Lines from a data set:
"""
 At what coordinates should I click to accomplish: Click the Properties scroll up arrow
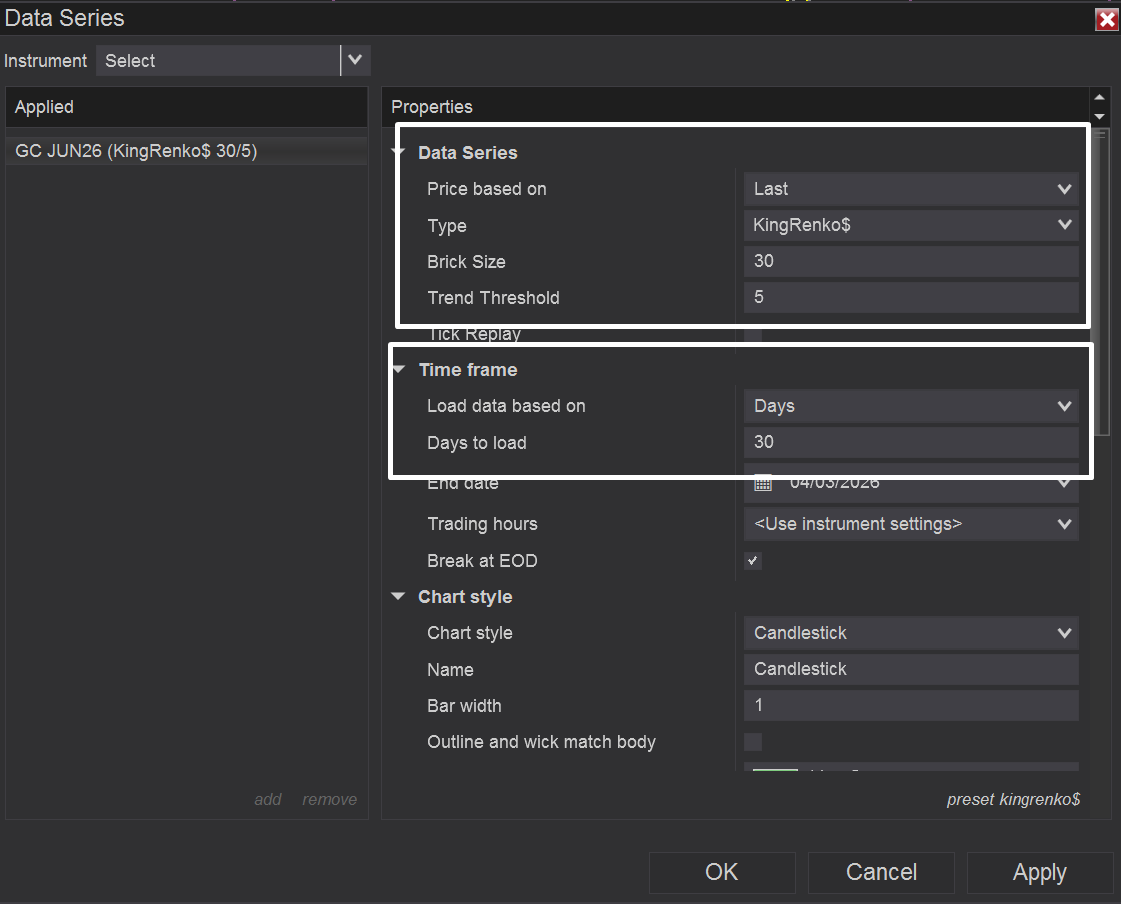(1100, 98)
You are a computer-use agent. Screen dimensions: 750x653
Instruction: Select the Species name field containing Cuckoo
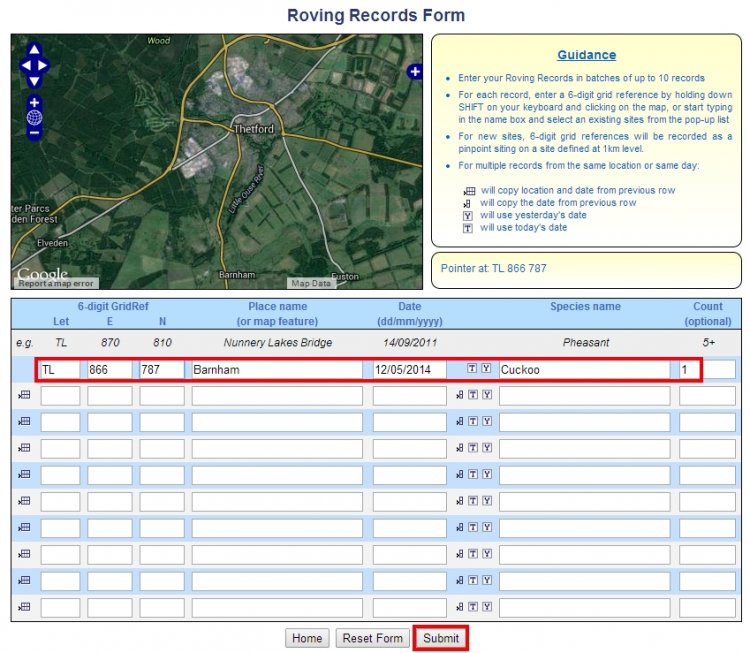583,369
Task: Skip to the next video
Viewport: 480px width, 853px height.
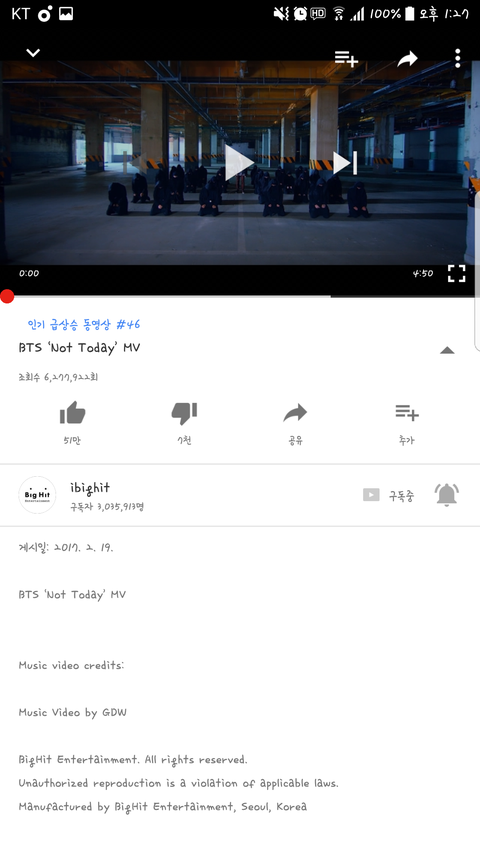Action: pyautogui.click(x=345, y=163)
"""
WHAT IS EXPECTED: Write out all of the lines above word for word, leaving out the pictures.

EXERCISE ANSWER:
 At what coordinates should I click to accomplish: Click the Properties scroll up arrow
(1100, 98)
You are a computer-use agent. Screen dimensions: 750x653
Instruction: Select the Species name field containing Cuckoo
583,369
Task: Skip to the next video
Viewport: 480px width, 853px height.
Action: pyautogui.click(x=345, y=163)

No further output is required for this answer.